Persistence adds more on top of that. full PMD keeps memory across training steps, allowing useful patterns to accumulate. This is especially important for code generation, where correct patterns may be rare and need many attempts to consolidate.

Memory by itself, though, isn’t enough. In the Evolving Memory + Frozen Policy condition, the memory keeps improving while the policy weights stay fixed. Performance remains much weaker than full PMD, because the model never internalizes the memory.

The reverse arrangement falls short for a different reason. In the Frozen Memory + Evolving Policy, condition, the policy updates but the memory bank is fixed, and memory written by an earlier policy can become stale as the learner changes.

The takeaway: The learner creates experience, experience becomes memory, memory strengthens the teacher, and the teacher updates the learner. Freezing either the policy or the memory breaks this loop.

Memory transfers across model scales

We also test whether learned memory is useful beyond the exact model that produced it. Memories learned from Qwen3-8B are transferred to models ranging from Qwen3-1.7B to Qwen3-32B.
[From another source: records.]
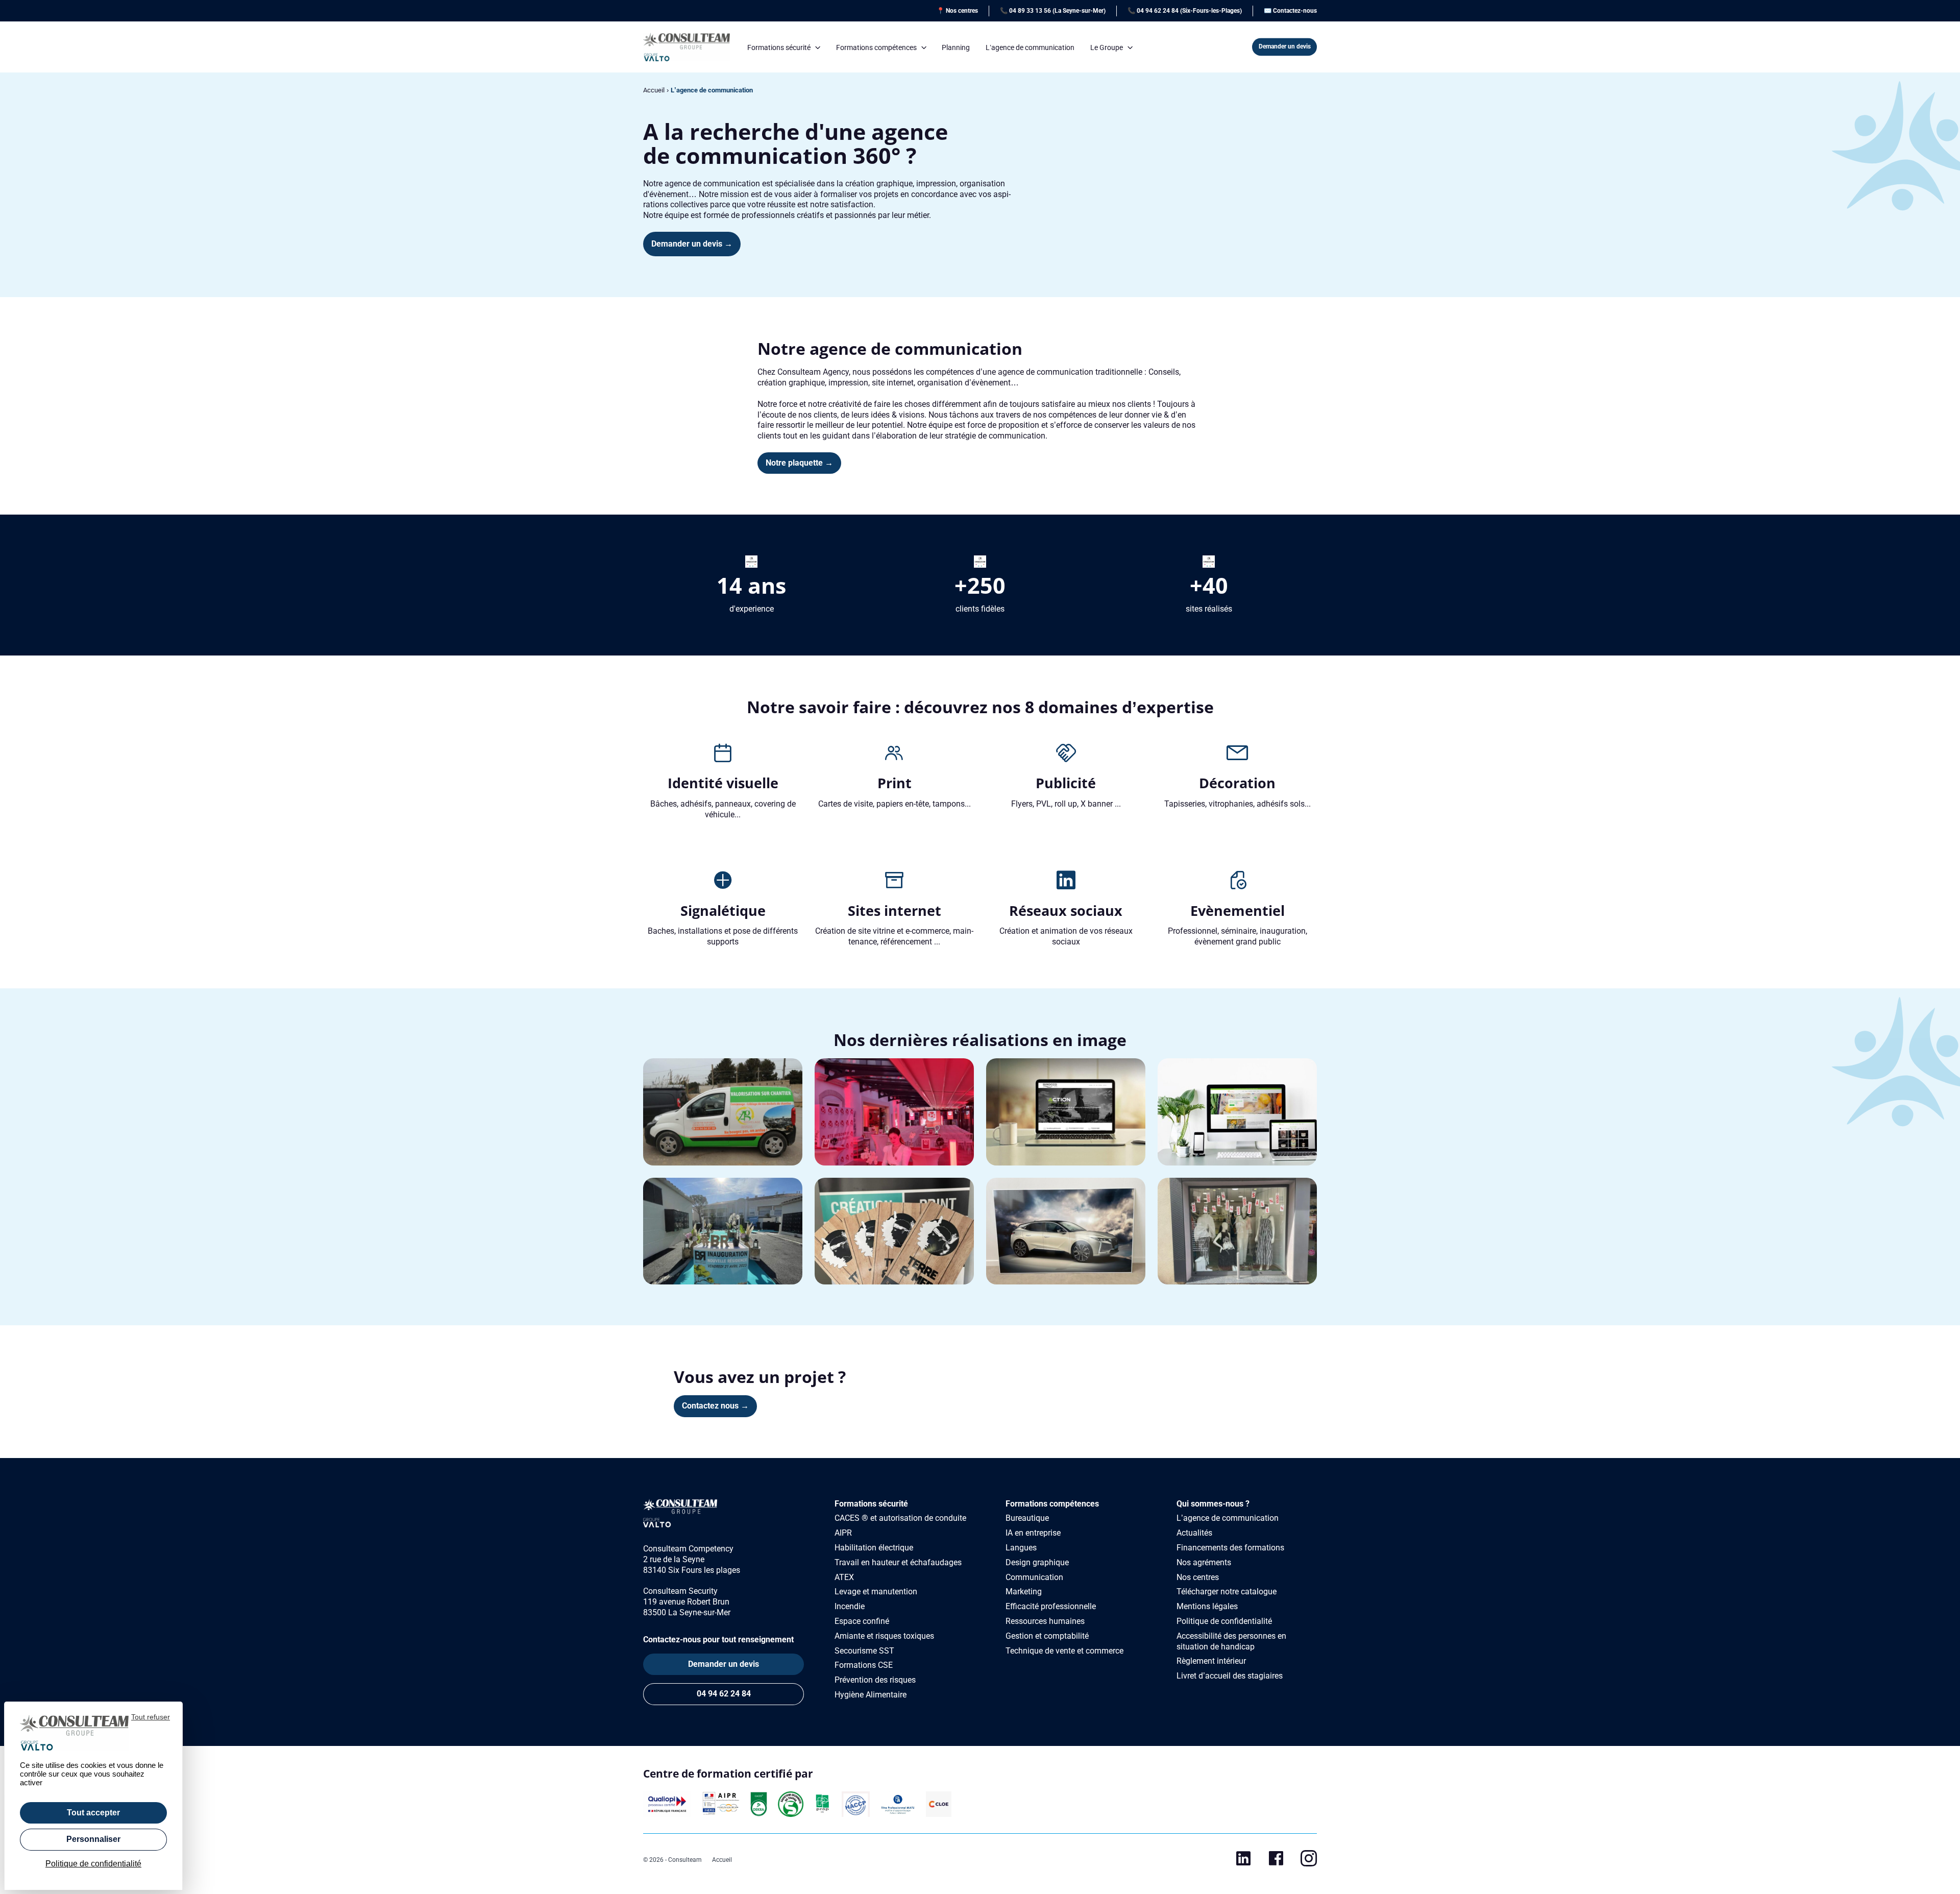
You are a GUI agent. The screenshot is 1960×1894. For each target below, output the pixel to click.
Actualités (1194, 1533)
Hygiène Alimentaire (870, 1694)
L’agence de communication (1030, 47)
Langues (1021, 1547)
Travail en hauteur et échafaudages (898, 1562)
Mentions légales (1207, 1606)
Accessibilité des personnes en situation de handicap (1231, 1641)
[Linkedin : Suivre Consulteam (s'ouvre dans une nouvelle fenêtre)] (1243, 1861)
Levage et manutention (876, 1591)
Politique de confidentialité (1224, 1621)
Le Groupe (1106, 47)
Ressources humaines (1045, 1621)
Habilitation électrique (874, 1547)
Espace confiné (862, 1621)
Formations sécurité (779, 47)
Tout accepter (93, 1812)
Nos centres (1198, 1577)
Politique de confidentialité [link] (93, 1863)
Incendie (850, 1606)
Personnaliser (93, 1839)
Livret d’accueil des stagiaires (1230, 1676)
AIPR (843, 1533)
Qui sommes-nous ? (1213, 1504)
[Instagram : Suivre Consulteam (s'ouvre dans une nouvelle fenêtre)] (1309, 1861)
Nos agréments (1204, 1562)
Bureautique (1027, 1518)
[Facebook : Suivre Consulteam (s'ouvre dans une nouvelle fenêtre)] (1276, 1861)
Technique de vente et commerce (1064, 1651)
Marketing (1024, 1591)
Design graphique (1037, 1562)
Across model sizes, memory-augmented inference outperforms the no-memory baseline. PMD co-evolved memory also transfers better than memory built with a frozen policy. Retrieving more memory entries improves performance,which suggests the behaviors are adding signal rather than noise.

Figure 3. Learned memory transfers across model scales. PMD co-evolved memory outperforms frozen-policy memory, and retrieving more memory entries improves performance.

PMD improves test-time scaling

A stronger model should improve its top answer and also preserve useful candidate diversity when sampled multiple times. Candidate diversity matters because methods like majority voting, verifier reranking, and best-of-N selection all depend on good candidates being present in the sample set.

On SciKnowEval, PMD continues to improve as the rollout budget increases, while SDPO saturates earlier. PMD also leaves more verifier headroom: more cases where a correct answer exists among sampled candidates even if majority voting does not pick it.

Figure 4. PMD preserves answer-space coverage as rollout budget increases. The wider gap between majority voting and best-of-k indicates more recoverable accuracy for verifier reranking.
Figure 5. PMD solves a larger set of problems than SDPO across SciKnowEval subjects, suggesting that memory-augmented training expands useful coverage rather than merely shifting which examples are solved.

What happens to the memory bank?

PMD does not simply accumulate more and more text. Experience and insight memories grow quickly early in training, then plateau as per-problem memory reaches capacity. Behavior memory acts more like a consolidation layer: it keeps reusable skills while avoiding redundant behaviors.

Figure 6. Experience and insight memories accumulate problem-specific evidence, while behavior memory shows subject-dependent consolidation dynamics.

The Bottom Line

Language models already learn from feedback. PMD shows they can also learn from the history behind that feedback. The point isn’t to give the model an external notebook forever, but to let it use one while learning and then absorb the useful lessons into its own behavior. A self-improving model needs to track its own history and carry the useful parts of it forward.  That is the central idea behind Procedural Memory Distillation.